Wieviel Bewegung braucht ein Welpe? Die 5-Minuten-Regel und Anzeichen für Überlastung
Hallo, ich bin Sabine Reincke. „Mein Welpe dreht abends völlig durch, ich glaube, der war heute nicht lange genug draußen.“ Diesen Satz höre ich fast täglich. Und fast immer ist meine Antwort: „Nein, er war wahrscheinlich zu lange draußen.“
Es klingt paradox: Ein Welpe, der zu viel erlebt hat, fällt nicht ins Koma, sondern wird zum hyperaktiven Schnapp-Krokodil. Er ist „drüber“, wie ein übermüdetes Kleinkind. Zudem riskieren Sie mit Gewaltmärschen die Gesundheit seiner Knochen. In diesem Artikel lernen Sie die wichtigste Formel für das erste Jahr kennen – und warum weniger oft mehr ist.
⚡ Das Wichtigste in Kürze
- Die 5-Minuten-Regel: Pro Lebensmonat darf der Welpe ca. 5 Minuten am Stück spazieren gehen (z.B. 3 Monate = 15 Minuten).

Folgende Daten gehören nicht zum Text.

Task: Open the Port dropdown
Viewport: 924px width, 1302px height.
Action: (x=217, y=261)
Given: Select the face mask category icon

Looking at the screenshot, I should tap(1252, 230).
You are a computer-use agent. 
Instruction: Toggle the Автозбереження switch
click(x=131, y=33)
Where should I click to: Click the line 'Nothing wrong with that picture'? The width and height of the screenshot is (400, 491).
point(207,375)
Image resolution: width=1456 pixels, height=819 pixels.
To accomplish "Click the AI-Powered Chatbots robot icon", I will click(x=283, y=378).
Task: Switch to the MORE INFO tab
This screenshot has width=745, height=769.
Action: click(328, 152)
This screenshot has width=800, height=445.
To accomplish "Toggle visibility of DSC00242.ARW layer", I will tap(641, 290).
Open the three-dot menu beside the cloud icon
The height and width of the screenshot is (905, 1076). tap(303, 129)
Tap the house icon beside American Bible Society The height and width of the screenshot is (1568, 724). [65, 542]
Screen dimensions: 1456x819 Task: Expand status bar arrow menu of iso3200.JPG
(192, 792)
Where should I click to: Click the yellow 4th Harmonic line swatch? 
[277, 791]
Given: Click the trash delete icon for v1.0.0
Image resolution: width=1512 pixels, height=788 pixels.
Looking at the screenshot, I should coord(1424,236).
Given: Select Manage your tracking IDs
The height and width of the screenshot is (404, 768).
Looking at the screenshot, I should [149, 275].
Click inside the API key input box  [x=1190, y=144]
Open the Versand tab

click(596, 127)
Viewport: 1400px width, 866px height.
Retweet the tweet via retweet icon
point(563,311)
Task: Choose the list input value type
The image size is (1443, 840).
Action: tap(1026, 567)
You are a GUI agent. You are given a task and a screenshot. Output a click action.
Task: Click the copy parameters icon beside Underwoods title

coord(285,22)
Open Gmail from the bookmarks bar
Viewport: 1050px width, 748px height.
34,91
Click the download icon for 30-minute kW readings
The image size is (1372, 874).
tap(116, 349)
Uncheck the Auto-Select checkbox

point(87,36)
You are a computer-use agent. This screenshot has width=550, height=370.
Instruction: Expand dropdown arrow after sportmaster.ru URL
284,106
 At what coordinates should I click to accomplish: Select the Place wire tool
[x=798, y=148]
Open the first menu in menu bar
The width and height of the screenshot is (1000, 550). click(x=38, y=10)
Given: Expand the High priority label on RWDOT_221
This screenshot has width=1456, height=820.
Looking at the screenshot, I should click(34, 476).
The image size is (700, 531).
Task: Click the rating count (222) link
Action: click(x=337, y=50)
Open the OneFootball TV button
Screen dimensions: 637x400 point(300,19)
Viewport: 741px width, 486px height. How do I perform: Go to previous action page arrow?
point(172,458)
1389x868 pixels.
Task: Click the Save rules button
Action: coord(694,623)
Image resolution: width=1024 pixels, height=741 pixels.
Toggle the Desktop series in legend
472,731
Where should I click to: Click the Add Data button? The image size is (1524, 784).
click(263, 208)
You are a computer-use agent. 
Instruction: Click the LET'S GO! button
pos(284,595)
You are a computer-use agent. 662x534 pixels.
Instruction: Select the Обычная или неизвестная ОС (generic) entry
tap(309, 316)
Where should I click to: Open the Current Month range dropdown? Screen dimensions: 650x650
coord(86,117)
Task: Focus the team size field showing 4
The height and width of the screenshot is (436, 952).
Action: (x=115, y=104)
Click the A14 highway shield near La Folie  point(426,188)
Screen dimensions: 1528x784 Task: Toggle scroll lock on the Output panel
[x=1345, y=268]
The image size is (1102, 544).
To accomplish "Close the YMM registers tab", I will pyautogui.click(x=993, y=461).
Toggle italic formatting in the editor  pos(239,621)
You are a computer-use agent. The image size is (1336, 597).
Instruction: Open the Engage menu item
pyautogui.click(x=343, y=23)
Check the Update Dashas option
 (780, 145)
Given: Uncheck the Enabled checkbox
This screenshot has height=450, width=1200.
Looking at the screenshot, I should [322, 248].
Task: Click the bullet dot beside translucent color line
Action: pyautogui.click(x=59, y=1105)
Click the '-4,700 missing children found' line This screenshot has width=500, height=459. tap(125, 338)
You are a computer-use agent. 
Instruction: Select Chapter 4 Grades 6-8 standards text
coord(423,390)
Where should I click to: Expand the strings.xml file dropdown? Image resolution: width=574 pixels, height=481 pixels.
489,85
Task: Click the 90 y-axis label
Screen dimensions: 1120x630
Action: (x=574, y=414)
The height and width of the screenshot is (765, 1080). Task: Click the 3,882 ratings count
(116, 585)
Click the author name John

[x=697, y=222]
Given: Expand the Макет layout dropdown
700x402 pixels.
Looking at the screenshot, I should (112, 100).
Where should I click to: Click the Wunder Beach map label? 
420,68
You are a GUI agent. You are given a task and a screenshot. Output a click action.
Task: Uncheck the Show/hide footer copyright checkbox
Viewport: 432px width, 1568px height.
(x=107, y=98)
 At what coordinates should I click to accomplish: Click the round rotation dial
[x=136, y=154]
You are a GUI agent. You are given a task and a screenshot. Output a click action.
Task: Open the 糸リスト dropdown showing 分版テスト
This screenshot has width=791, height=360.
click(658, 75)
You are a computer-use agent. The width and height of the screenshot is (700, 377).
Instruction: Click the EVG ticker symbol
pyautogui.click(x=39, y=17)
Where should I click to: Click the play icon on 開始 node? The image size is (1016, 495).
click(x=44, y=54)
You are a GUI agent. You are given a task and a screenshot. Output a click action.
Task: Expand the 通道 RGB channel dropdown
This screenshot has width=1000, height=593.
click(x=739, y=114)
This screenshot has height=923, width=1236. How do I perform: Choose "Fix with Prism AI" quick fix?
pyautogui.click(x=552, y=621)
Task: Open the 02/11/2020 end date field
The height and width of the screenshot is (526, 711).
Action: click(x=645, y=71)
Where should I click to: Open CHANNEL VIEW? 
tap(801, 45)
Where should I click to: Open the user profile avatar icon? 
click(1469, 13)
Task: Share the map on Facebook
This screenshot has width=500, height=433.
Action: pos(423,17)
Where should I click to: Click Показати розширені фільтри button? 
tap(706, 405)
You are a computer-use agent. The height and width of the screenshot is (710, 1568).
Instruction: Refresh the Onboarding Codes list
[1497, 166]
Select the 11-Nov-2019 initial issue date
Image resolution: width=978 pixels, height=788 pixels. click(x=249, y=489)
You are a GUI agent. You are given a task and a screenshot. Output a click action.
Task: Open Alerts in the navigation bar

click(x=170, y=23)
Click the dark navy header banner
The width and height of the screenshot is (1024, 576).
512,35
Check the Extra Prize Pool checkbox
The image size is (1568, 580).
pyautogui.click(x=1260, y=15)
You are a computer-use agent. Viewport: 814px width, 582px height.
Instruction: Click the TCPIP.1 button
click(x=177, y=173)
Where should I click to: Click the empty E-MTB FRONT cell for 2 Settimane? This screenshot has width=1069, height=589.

- Qualität vor Quantität: Schnüffeln und Welt erkunden ist anstrengender als stures Laufen.
- Warnsignale: Beißt der Welpe nach dem Spaziergang in die Leine oder rennt wild durch die Wohnung, war es zu viel (Stressabbau).
- Kontext: Wie Sie ihn kopfmäßig auslasten, ohne die Gelenke zu belasten, lesen Sie im Artikel Welpen-Beschäftigung und im Welpen-Guide.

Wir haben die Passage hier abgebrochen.